▶ _DATASET RECORDS_:
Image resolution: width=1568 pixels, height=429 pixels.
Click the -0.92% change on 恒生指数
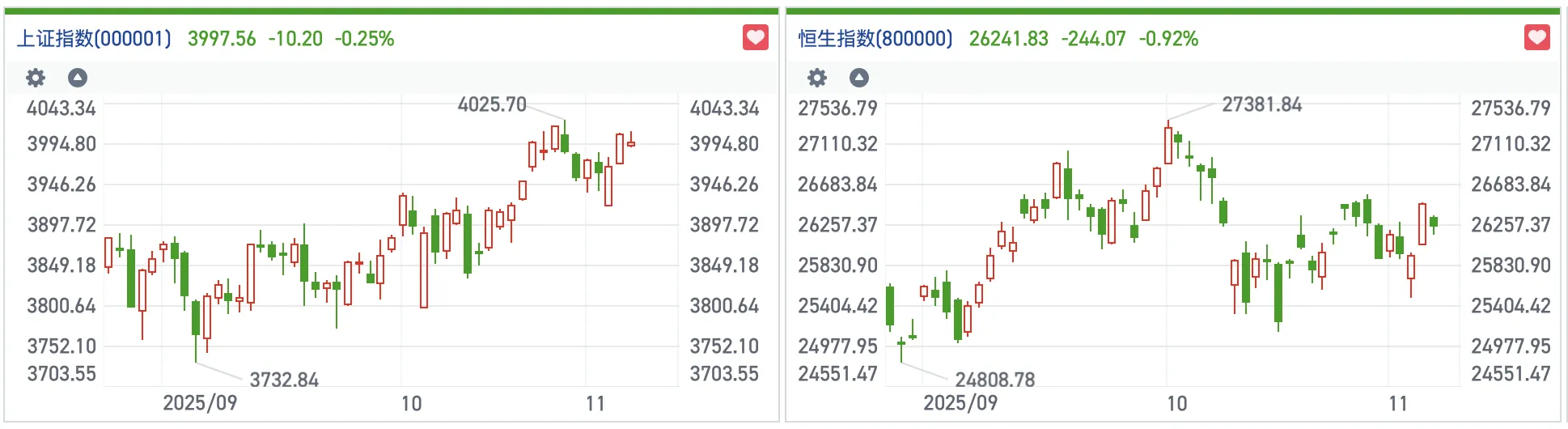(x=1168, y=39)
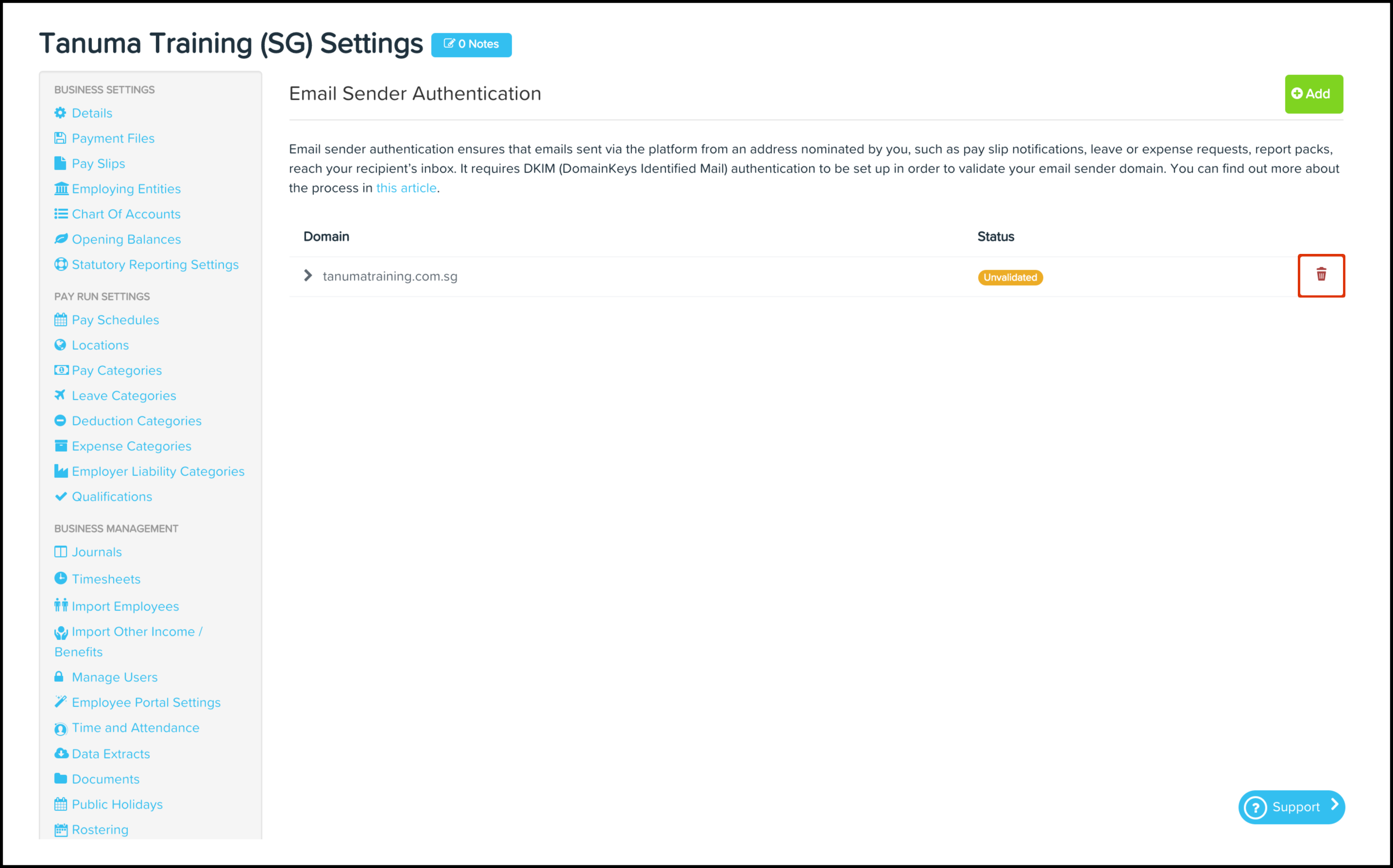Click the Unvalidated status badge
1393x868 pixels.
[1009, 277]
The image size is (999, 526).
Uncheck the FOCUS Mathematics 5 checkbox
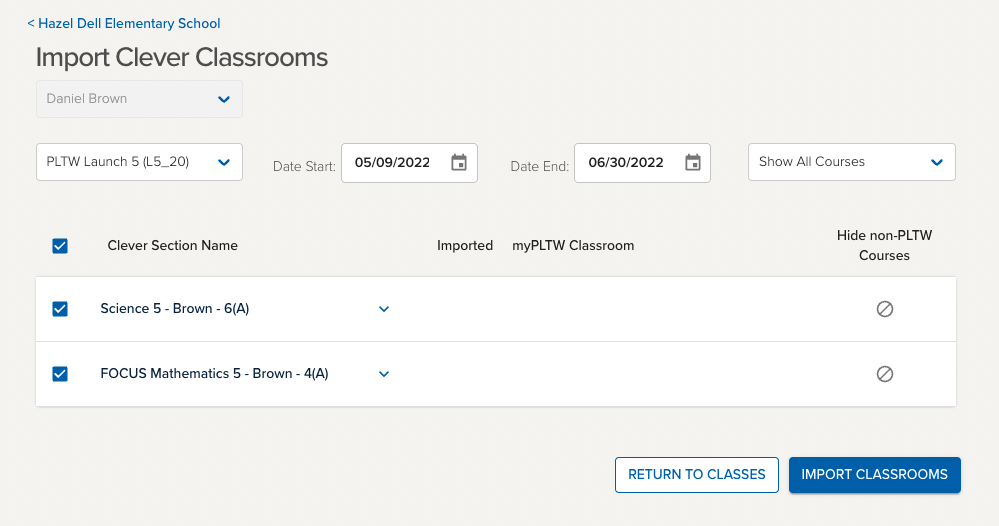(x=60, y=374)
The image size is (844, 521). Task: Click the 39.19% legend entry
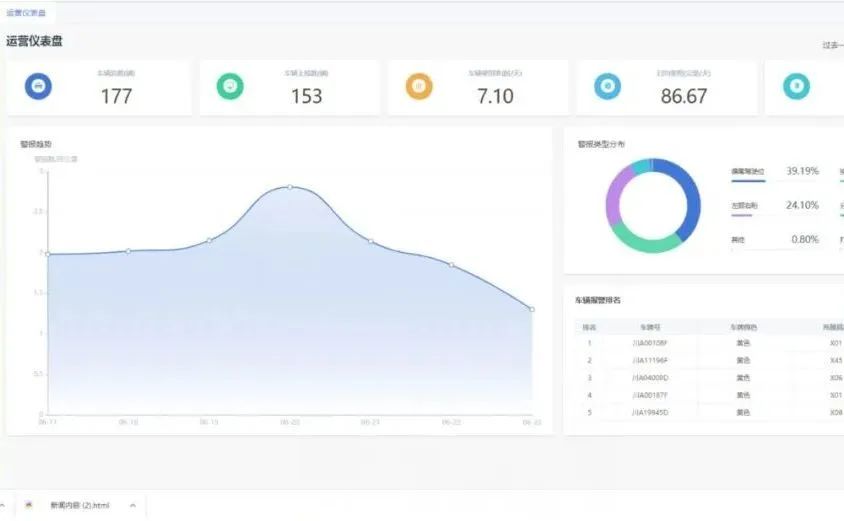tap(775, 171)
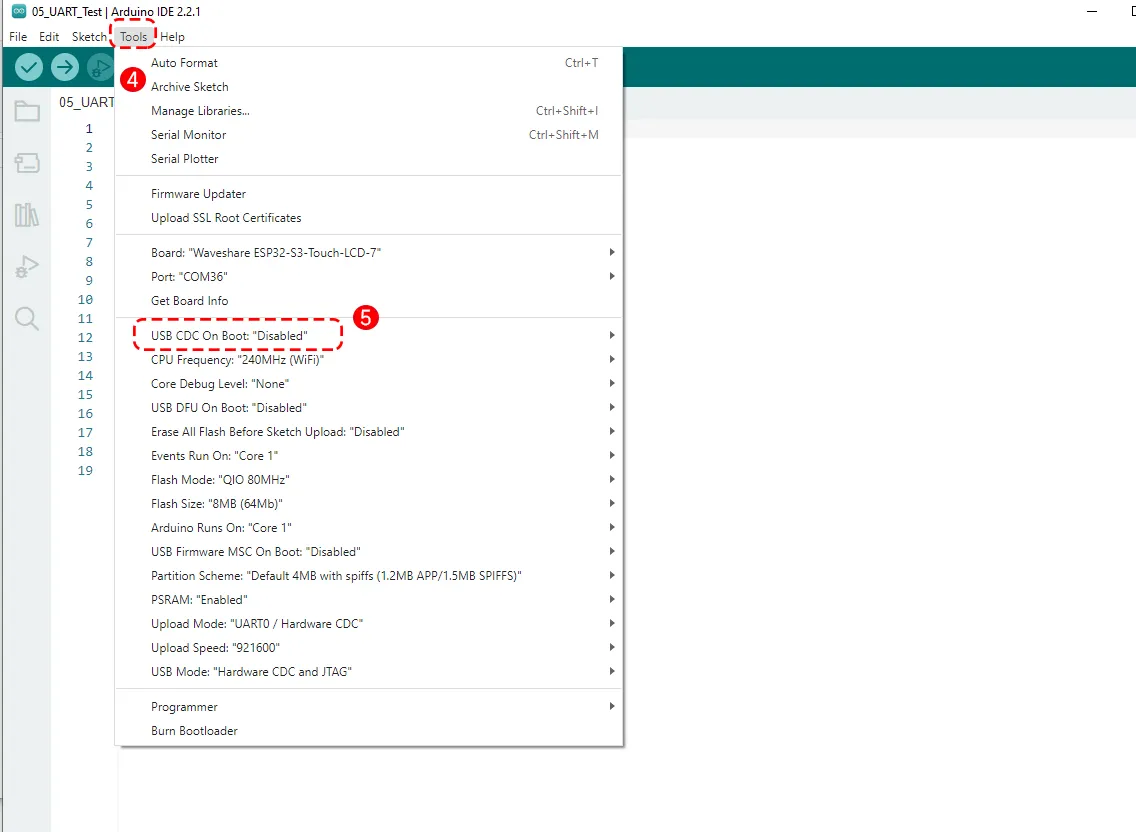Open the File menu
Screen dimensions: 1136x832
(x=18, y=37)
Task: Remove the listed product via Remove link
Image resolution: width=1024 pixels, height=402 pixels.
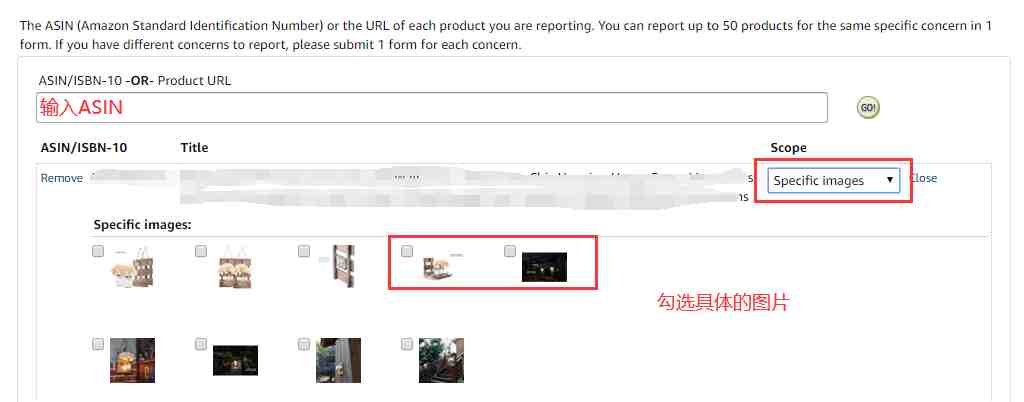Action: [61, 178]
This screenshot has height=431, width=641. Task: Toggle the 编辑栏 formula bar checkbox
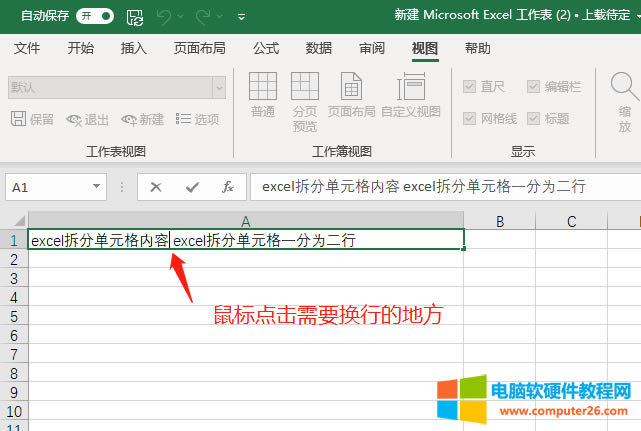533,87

▶ _EXERCISE DESCRIPTION_:
Please return the lines from the line with "Image resolution: width=1024" through the last line of the data, both included, exactly, and without pictures.

▶ _SOLUTION TO THIS PROBLEM_:
Image resolution: width=1024 pixels, height=402 pixels.
Action: [61, 178]
This screenshot has height=431, width=641. Task: Toggle the 编辑栏 formula bar checkbox
533,87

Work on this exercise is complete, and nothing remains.